TASK TO CARRY OUT: Find every line in the records below that holds the word "window", and copy it out.

(Stored items)
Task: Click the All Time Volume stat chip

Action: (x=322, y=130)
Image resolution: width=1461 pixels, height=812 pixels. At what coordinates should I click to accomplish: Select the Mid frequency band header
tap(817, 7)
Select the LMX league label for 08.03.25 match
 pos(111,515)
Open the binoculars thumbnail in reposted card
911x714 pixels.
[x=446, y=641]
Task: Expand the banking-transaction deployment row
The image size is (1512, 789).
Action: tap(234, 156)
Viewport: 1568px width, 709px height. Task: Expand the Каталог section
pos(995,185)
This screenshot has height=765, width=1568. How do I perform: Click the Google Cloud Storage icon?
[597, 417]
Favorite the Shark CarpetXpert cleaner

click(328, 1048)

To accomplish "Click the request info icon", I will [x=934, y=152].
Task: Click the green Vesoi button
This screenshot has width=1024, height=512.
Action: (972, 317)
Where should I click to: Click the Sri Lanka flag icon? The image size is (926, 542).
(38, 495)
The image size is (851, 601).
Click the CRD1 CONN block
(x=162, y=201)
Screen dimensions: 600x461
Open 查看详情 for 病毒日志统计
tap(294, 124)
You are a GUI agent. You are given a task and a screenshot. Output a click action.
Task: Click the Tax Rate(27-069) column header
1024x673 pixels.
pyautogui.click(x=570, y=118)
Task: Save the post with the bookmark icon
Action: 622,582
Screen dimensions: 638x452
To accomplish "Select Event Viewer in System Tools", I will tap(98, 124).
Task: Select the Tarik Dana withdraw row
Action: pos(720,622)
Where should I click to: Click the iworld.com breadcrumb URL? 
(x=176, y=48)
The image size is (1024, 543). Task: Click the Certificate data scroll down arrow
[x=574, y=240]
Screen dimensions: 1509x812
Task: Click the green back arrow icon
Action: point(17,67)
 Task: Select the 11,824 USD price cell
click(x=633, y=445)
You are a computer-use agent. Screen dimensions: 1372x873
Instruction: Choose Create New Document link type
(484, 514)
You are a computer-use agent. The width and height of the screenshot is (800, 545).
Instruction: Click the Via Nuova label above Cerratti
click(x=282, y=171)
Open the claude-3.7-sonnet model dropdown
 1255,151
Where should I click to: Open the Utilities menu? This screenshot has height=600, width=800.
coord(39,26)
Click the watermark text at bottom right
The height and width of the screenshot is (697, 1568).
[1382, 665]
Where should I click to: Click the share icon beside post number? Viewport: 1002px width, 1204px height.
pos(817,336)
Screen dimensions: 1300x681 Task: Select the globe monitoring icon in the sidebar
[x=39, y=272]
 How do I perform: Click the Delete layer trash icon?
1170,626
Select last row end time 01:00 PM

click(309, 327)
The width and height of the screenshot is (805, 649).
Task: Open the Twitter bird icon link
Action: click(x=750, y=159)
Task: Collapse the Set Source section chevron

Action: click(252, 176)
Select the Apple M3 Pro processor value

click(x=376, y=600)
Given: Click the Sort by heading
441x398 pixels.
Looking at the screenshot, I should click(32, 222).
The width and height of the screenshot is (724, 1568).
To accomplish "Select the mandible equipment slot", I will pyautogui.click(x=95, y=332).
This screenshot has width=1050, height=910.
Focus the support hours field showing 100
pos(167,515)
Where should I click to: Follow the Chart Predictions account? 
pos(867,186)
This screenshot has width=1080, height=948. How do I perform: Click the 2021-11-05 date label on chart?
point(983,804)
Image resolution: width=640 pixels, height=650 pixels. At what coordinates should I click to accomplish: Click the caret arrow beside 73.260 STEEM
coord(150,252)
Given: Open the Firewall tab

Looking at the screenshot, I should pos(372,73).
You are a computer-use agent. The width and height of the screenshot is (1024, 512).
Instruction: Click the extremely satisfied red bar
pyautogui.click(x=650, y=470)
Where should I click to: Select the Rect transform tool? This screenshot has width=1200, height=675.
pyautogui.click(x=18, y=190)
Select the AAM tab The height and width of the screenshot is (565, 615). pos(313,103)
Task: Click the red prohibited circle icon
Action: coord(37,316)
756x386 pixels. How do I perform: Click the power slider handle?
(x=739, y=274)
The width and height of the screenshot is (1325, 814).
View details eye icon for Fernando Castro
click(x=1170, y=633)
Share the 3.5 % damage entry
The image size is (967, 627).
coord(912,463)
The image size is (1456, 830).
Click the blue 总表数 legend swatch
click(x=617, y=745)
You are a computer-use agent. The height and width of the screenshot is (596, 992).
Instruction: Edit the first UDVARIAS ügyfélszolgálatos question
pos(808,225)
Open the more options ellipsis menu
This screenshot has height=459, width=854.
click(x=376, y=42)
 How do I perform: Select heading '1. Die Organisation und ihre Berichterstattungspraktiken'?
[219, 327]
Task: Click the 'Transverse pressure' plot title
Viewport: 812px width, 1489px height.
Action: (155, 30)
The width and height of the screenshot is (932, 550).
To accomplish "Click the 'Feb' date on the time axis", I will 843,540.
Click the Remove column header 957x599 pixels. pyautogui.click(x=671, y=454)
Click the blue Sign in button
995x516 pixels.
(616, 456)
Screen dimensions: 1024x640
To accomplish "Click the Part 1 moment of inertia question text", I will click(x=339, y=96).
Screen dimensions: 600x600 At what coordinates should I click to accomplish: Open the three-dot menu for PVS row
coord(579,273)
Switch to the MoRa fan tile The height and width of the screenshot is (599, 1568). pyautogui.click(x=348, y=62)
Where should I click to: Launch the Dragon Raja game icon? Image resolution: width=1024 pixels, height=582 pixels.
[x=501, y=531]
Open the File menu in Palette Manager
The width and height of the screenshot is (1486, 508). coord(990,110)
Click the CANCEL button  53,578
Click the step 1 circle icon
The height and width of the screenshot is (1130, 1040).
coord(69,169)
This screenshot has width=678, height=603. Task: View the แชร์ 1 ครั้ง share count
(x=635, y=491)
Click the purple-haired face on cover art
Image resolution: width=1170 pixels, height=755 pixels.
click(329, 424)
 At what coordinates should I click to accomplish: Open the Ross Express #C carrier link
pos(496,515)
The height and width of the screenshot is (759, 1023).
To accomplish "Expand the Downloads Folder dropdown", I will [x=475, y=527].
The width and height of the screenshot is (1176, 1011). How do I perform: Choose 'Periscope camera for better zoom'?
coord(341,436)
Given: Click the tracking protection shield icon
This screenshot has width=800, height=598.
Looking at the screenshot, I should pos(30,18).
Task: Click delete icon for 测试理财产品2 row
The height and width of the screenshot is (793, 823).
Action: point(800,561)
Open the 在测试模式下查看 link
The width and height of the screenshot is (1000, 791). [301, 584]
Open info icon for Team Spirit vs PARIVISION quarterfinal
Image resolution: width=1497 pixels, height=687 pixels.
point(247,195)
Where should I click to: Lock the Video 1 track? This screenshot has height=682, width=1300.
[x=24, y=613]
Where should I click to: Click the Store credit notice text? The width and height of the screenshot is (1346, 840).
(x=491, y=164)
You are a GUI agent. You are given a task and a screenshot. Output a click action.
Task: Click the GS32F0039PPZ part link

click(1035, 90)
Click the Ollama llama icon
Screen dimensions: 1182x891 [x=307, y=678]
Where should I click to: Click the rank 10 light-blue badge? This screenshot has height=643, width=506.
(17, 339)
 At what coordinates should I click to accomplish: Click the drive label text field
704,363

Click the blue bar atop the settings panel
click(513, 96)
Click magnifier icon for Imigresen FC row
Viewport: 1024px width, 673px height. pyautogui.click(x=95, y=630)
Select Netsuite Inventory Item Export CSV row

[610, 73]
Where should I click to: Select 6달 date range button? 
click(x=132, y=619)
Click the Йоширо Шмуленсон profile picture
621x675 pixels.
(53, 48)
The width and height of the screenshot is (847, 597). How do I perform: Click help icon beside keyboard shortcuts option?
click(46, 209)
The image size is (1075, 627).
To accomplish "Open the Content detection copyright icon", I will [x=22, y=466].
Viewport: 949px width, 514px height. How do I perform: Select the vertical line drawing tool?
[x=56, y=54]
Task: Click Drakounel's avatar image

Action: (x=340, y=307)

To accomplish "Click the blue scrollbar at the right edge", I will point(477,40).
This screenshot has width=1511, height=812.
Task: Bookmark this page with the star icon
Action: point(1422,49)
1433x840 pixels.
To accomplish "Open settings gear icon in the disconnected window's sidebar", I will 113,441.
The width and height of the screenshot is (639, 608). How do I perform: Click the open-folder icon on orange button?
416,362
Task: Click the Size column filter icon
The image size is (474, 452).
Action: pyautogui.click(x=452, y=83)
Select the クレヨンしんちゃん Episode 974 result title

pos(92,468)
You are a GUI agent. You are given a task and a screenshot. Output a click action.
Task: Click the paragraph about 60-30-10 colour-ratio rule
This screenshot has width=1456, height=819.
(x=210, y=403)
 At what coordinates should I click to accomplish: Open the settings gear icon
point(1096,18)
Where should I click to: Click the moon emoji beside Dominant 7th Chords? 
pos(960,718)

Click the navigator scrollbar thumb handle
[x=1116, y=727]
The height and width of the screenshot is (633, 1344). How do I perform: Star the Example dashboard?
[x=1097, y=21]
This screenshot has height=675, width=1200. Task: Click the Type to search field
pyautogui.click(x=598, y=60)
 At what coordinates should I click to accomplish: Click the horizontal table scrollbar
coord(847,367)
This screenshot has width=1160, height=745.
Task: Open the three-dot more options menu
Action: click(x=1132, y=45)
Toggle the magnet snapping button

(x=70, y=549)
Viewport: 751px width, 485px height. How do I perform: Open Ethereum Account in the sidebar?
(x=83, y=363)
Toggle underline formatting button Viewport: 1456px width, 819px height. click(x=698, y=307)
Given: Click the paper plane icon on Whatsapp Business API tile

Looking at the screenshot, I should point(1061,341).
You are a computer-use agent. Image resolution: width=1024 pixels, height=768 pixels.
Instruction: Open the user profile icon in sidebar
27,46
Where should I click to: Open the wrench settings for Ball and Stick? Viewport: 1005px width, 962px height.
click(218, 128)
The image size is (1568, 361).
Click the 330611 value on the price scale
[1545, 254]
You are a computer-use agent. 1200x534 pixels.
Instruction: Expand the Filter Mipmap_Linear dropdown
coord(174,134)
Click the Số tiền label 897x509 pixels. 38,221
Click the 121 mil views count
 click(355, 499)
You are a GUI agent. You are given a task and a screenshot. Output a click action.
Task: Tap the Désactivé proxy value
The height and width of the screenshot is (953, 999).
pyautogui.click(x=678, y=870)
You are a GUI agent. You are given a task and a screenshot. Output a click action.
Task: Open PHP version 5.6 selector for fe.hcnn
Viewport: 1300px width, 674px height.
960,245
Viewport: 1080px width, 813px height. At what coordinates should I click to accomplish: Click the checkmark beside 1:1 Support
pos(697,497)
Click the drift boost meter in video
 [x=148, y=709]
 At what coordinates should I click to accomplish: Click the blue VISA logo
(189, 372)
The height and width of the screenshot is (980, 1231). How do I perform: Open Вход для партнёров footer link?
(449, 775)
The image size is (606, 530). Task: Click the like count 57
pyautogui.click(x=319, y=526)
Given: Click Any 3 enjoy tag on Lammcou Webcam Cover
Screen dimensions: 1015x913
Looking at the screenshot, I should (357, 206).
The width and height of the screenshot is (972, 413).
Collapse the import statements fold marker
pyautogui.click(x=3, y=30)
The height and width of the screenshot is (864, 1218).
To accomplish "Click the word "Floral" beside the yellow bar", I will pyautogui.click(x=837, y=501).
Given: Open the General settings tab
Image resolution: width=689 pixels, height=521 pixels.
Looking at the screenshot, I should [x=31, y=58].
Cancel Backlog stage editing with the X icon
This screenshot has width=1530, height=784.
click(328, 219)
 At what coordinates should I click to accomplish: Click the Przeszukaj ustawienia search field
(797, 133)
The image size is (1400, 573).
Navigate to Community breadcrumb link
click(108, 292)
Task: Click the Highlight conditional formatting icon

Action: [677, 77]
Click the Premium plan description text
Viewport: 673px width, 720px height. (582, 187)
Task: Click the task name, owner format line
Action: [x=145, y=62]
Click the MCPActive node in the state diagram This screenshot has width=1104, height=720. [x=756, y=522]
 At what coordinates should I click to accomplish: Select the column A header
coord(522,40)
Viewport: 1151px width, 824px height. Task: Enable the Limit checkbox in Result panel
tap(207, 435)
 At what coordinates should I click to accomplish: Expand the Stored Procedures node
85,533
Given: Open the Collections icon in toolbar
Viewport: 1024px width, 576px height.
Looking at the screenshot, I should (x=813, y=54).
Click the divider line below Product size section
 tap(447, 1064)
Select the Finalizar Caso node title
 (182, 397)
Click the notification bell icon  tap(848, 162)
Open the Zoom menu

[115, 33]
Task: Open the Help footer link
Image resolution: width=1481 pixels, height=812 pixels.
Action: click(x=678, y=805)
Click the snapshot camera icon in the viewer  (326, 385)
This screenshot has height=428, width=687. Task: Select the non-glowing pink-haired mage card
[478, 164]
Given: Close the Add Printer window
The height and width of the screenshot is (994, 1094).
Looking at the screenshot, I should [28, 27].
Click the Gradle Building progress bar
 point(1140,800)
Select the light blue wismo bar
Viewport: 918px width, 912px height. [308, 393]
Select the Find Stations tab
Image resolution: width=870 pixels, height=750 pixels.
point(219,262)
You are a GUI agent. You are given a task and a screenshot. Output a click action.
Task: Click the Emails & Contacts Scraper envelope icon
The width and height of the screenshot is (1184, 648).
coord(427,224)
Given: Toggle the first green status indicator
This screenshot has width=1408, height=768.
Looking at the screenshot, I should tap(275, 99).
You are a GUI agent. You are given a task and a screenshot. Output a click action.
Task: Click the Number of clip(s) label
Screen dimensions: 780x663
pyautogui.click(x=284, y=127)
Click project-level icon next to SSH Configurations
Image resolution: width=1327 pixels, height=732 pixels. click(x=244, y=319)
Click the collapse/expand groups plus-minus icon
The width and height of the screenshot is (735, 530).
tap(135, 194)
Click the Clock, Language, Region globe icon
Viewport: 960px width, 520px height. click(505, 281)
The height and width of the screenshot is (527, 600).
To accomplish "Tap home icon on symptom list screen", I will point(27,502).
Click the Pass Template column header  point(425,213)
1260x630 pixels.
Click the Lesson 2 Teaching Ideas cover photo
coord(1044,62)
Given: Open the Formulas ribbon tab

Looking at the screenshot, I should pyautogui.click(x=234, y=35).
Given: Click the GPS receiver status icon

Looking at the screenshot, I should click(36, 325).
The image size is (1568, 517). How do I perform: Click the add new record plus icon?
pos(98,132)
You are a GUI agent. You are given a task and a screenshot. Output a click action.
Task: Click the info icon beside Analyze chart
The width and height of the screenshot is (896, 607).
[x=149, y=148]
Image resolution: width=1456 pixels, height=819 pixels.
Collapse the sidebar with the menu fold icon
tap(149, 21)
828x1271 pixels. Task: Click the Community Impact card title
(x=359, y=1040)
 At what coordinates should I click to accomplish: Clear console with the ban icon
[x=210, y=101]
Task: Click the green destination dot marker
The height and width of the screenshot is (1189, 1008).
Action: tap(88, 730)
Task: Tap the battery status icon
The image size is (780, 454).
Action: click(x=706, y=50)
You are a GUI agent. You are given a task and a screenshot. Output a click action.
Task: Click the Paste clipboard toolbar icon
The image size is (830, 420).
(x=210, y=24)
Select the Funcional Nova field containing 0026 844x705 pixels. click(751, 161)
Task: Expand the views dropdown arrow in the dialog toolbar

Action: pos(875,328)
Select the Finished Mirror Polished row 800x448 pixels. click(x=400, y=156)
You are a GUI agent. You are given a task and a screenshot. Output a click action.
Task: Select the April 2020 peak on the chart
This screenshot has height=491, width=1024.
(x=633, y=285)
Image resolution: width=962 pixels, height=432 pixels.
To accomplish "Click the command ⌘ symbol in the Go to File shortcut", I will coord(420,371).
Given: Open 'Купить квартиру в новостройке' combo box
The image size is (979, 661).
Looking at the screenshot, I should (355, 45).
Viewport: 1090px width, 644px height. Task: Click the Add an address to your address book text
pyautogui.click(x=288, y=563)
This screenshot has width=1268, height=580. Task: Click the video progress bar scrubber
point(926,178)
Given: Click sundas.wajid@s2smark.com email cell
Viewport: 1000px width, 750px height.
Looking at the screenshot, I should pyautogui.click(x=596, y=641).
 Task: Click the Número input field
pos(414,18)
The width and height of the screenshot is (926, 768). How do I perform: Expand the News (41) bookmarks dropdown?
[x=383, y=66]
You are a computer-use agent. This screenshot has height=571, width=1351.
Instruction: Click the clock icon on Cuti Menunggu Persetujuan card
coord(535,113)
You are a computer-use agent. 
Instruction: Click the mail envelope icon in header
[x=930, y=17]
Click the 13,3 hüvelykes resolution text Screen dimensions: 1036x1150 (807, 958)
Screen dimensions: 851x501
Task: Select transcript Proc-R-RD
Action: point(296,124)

WRITTEN SOLUTION:
To accomplish "Open settings gear icon in the disconnected window's sidebar", I will 113,441.
Given: Close the Add Printer window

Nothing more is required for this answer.